Stated goal ▸ Write out every line of the entries below, requests included, and scale each coordinate in the answers by 1.75, rounding to whole numbers with halves going up. Leave out the pictures.

-- START --

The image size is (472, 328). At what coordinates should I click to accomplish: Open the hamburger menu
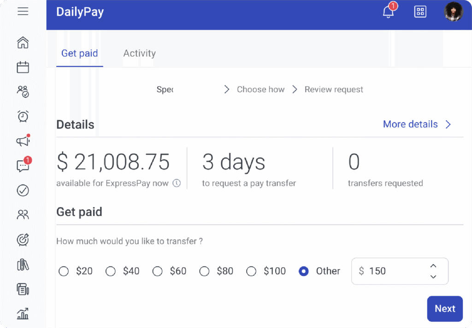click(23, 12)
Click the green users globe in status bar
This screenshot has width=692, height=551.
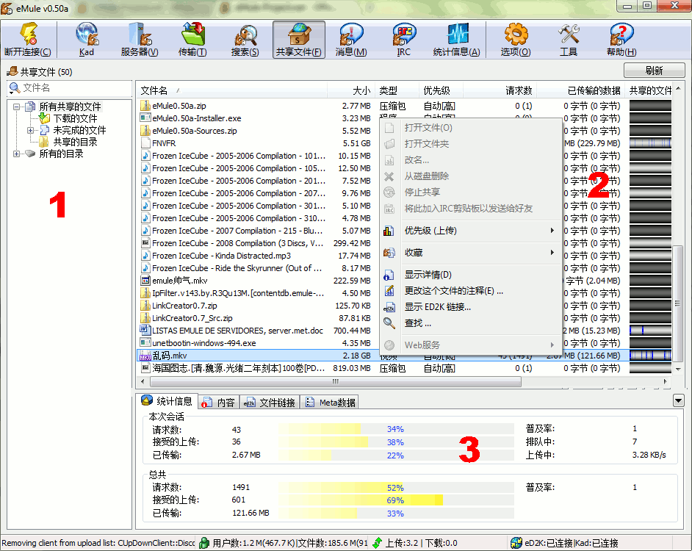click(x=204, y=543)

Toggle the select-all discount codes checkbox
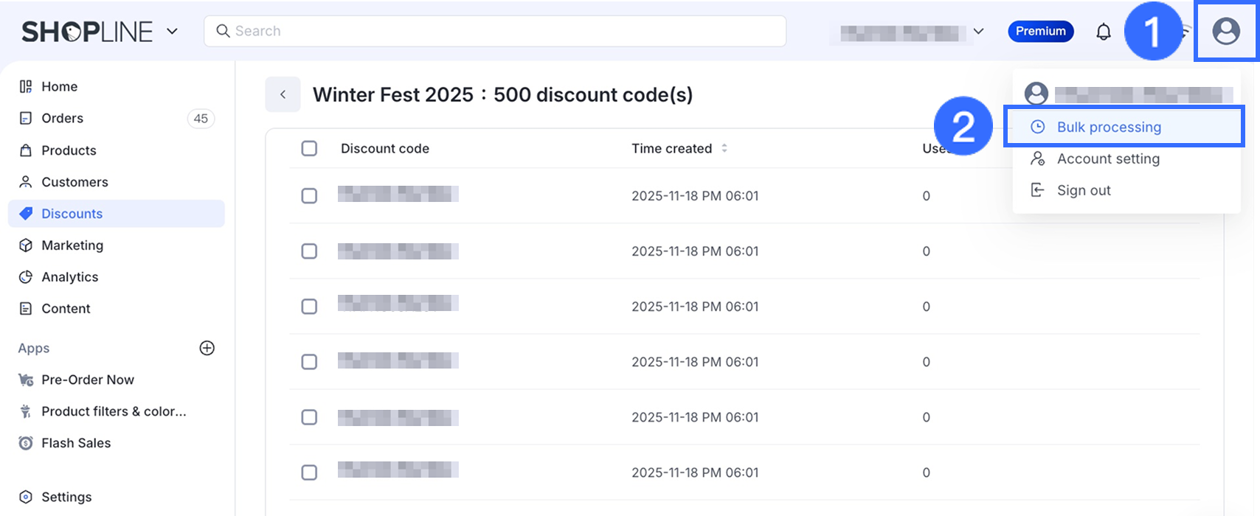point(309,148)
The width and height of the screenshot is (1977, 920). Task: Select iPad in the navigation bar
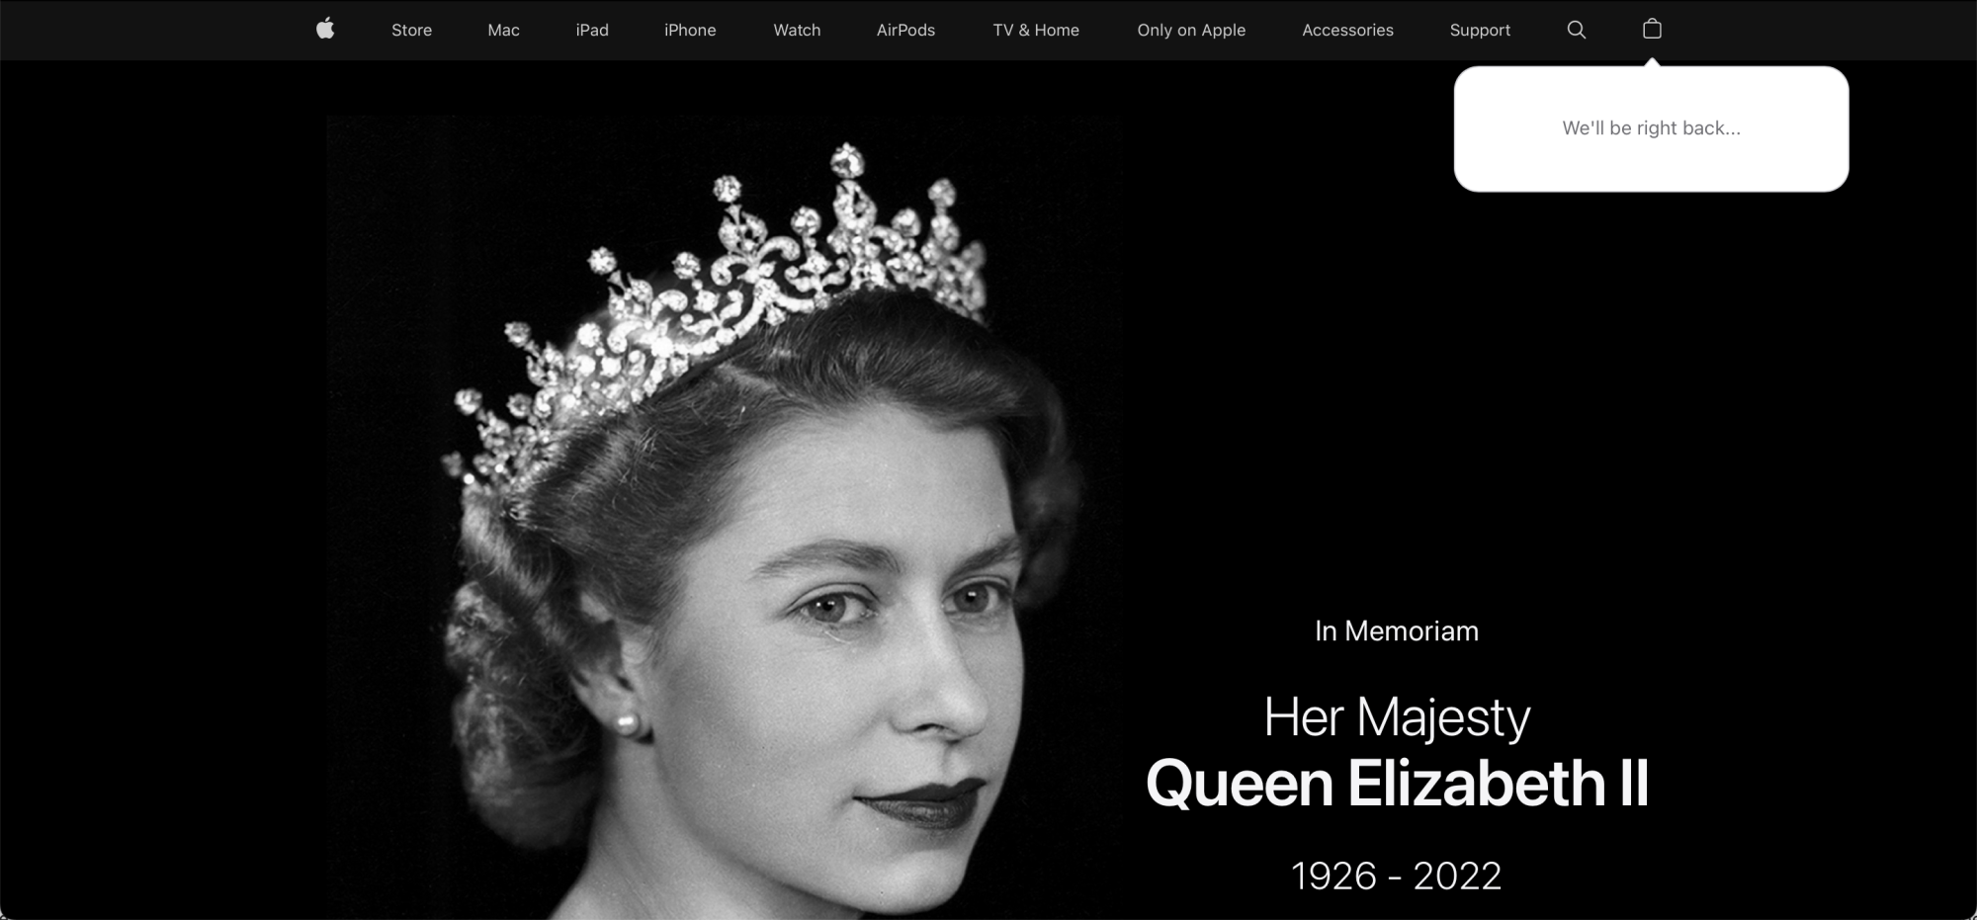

-- END --

Task response ▸
The image size is (472, 328). At what coordinates should I click to accomplish: Open the hamburger menu
click(40, 21)
Click the green users globe in status bar
This screenshot has width=692, height=551.
click(x=357, y=950)

Toggle the select-all discount codes checkbox
point(541,259)
The width and height of the screenshot is (1977, 920). Task: Select iPad in the navigation bar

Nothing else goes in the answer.